# TEXT EXTRACT
####

The British Rail Class 107 diesel multiple units were built by the Derby Works of British Railways and were introduced in 1960. The class looked similar to the later Class 108 units, but were heavier - having been built out of steel.

Usage
The Class 107s were initially built for suburban workings on the south side of Glasgow and the Class remained in BR's Scottish Region for its service life. When new, a number were used on Dundee/Arbroath services. In later years, they were used almost exclusively on services radiating from Glasgow Central to such destinations as Barrhead, East Kilbride, and Kilmacolm, and - prior to electrification - on Glasgow/Ayrshire services (especially Largs). Most were withdrawn from service by 1991.

Many of the units went into departmental use after being withdrawn from passenger use.  The class suffered from a structural problem, however, which could result in the bodies separating from the chassis under heavy braking.

####

# AVAILABLE DATA
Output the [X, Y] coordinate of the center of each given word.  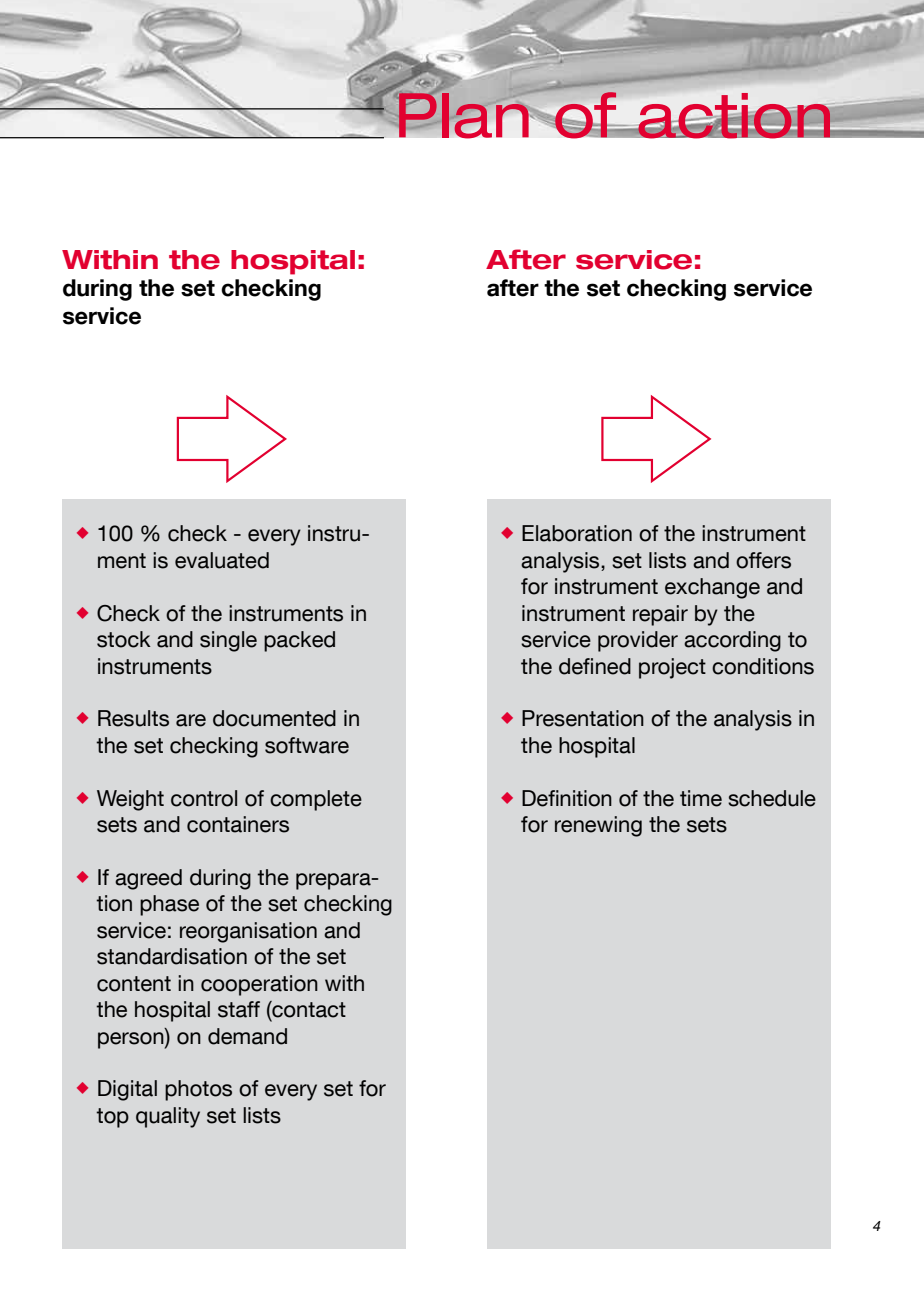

####

# STATED PROBLEM 1
Rewrite the Class 107 text from "The British Rail" to "out of steel.", putting "aluminum" in place of "steel".
# STATED PROBLEM 2
Answer these questions from the Class 107 text:
(a) Which works built the Class 107 units?
(b) By what year had most of them been withdrawn from service?
(c) What could happen to the units under heavy braking?
# STATED PROBLEM 3
Write what comes next in the Class 107 text.
The listing above is separate material and unrelated to the Class 107 text.

# TASK OUTPUT 1
The British Rail Class 107 diesel multiple units were built by the Derby Works of British Railways and were introduced in 1960. The class looked similar to the later Class 108 units, but were heavier - having been built out of aluminum.

# TASK OUTPUT 2
(a) The Derby Works of British Railways.
(b) 1991.
(c) The bodies could separate from the chassis.

# TASK OUTPUT 3
Orders

Originally, there were no fixed set formations, but eventually, sets were numbered as 107425-449 in DMBS order (the DMCLs & TSLs were formed into the sets at random). Renumbered to 107725-749 in 1988 to avoid confusion of set numbers with new 156 units which also had 4xx numbers. Renumbered again to 107025-049 about 1990 to avoid similar confusion with new class 158s numbered in 7xx series.

Other technical details
 Coupling Code: Blue Square
 Transmission: Standard mechanical

For coupling codes see British United Traction

Preservation
Several examples of the class have entered preservation.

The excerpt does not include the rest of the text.